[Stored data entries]
○ ○ ○ ○ ○ ○ ○

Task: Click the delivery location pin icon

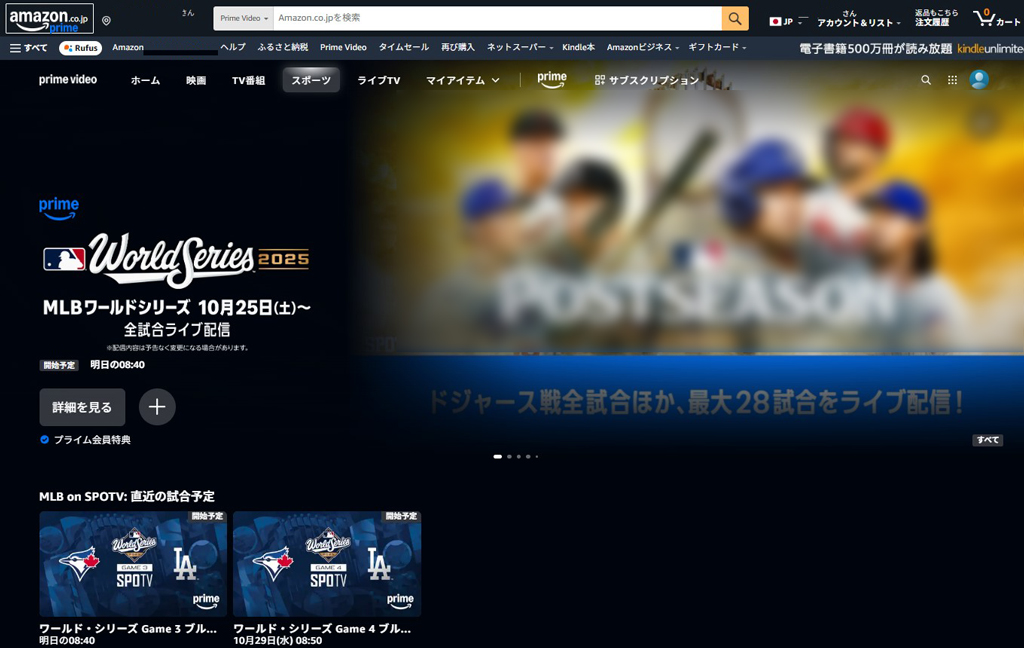Action: coord(107,20)
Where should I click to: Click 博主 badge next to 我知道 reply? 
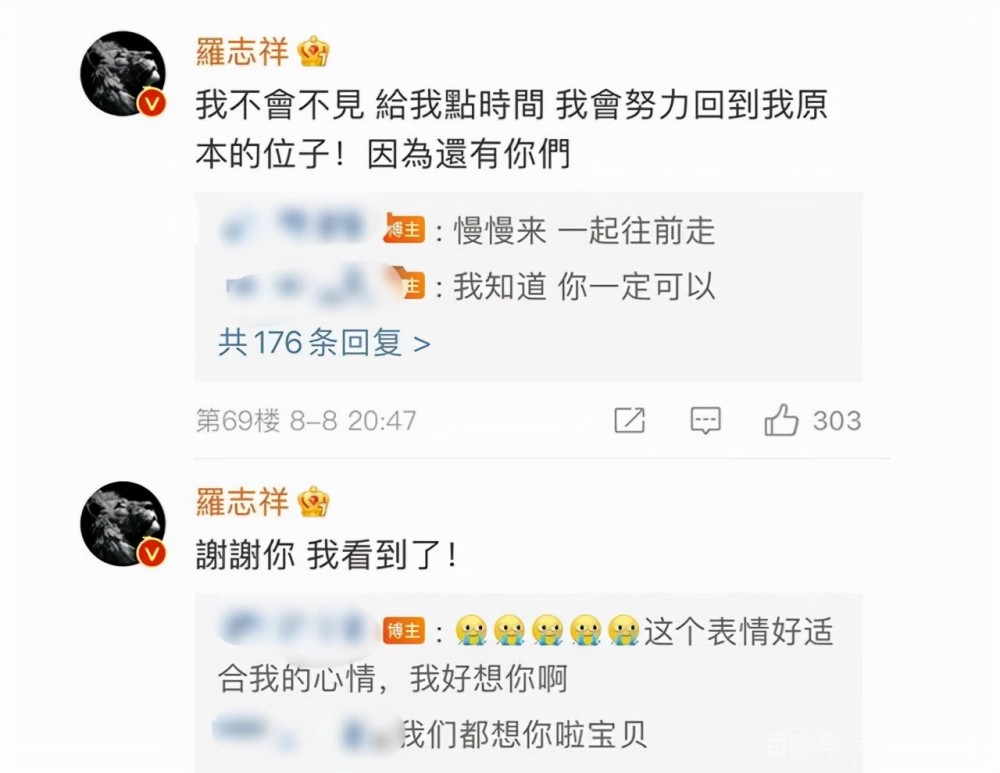(410, 284)
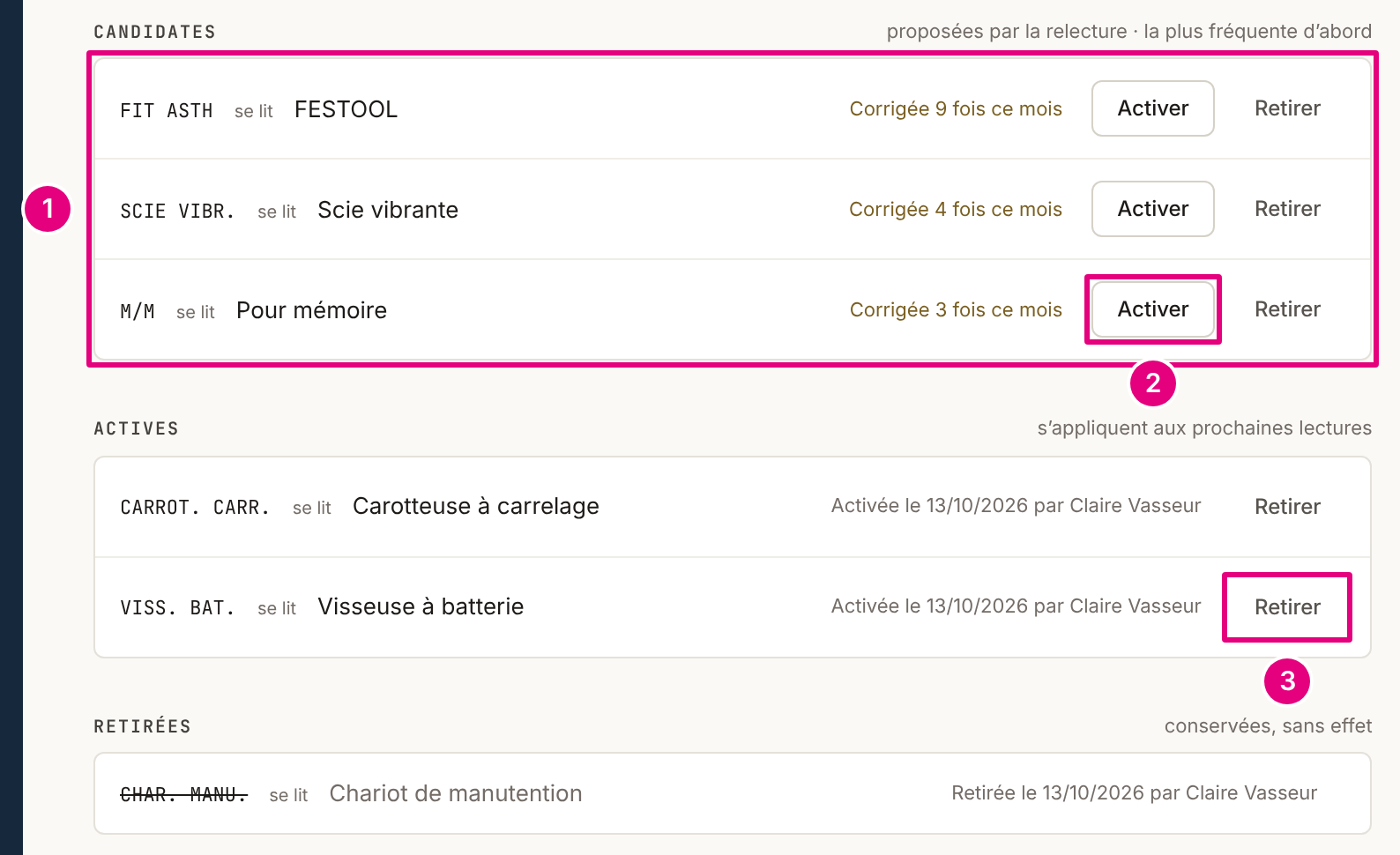
Task: Click the RETIRÉES section heading
Action: (142, 726)
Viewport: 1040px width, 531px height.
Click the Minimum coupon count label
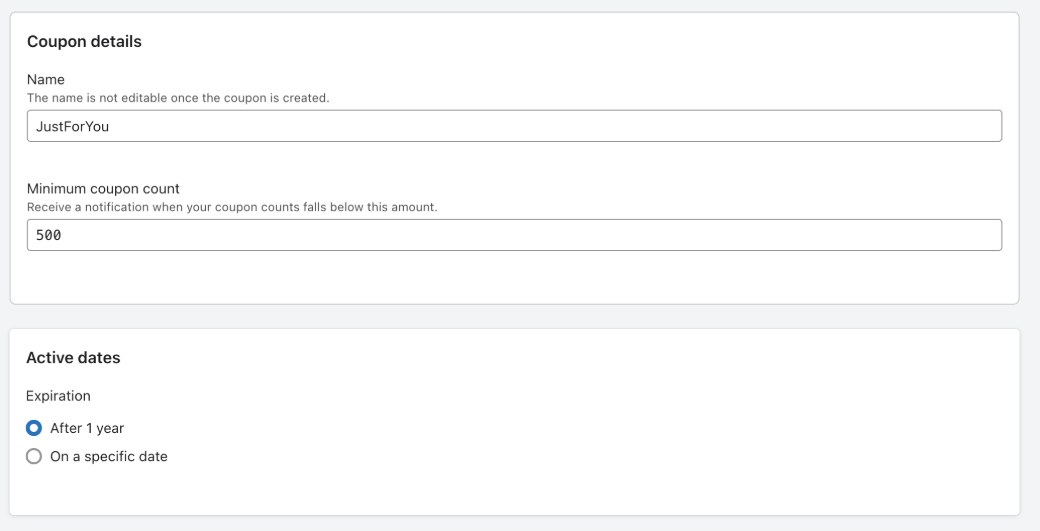[x=103, y=188]
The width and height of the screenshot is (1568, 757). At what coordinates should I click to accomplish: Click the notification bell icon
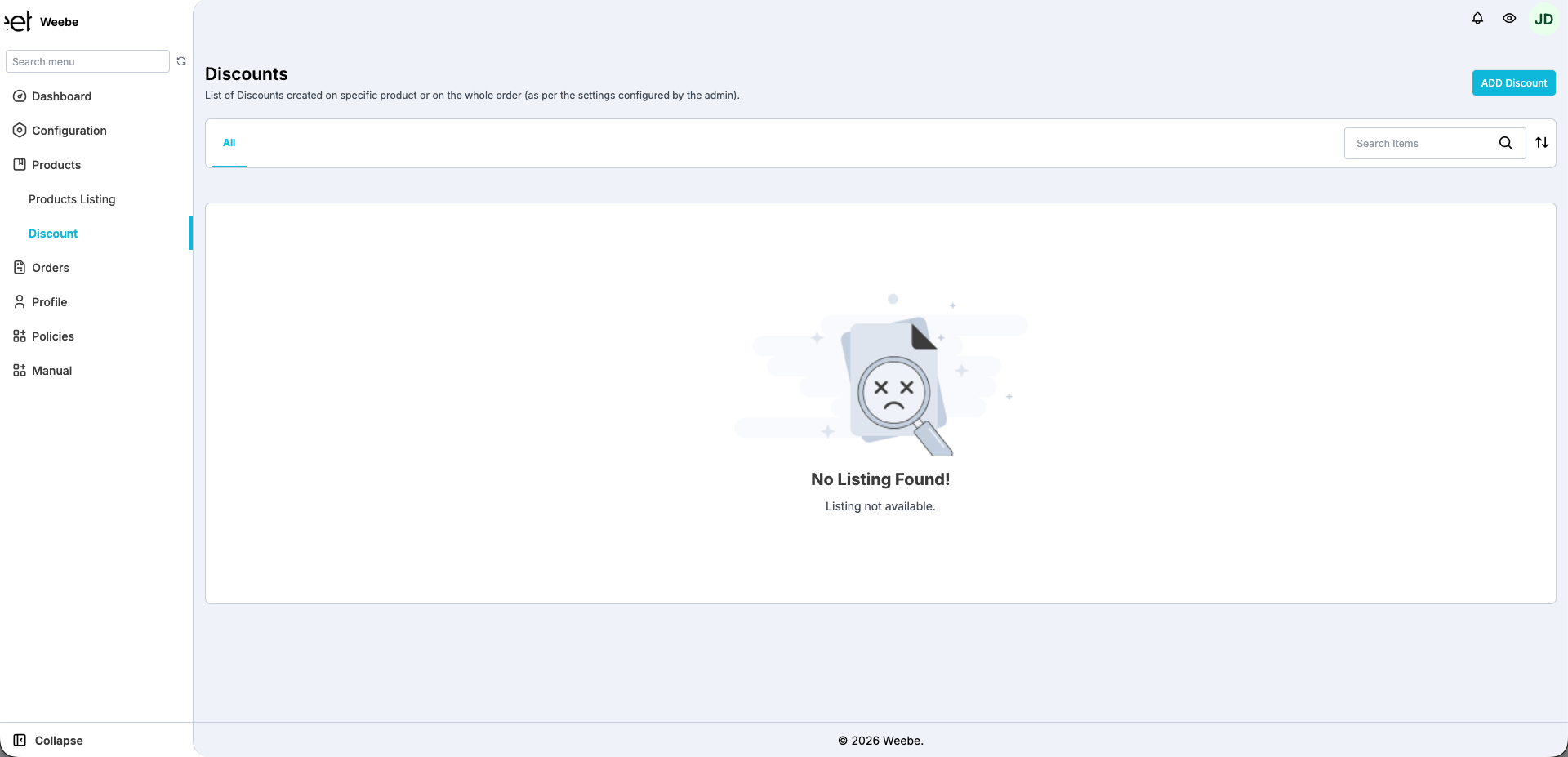pyautogui.click(x=1477, y=19)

○ ○ ○ ○ ○ ○ ○

> **What to do**:
Please set down the lines from the one with "Click the Minimum coupon count label" to the end of the entries above, exactly as they are, and drop every picture.

> **Exercise solution**:
Click the Minimum coupon count label
[x=103, y=188]
The width and height of the screenshot is (1568, 757). At what coordinates should I click to accomplish: Click the notification bell icon
pyautogui.click(x=1477, y=19)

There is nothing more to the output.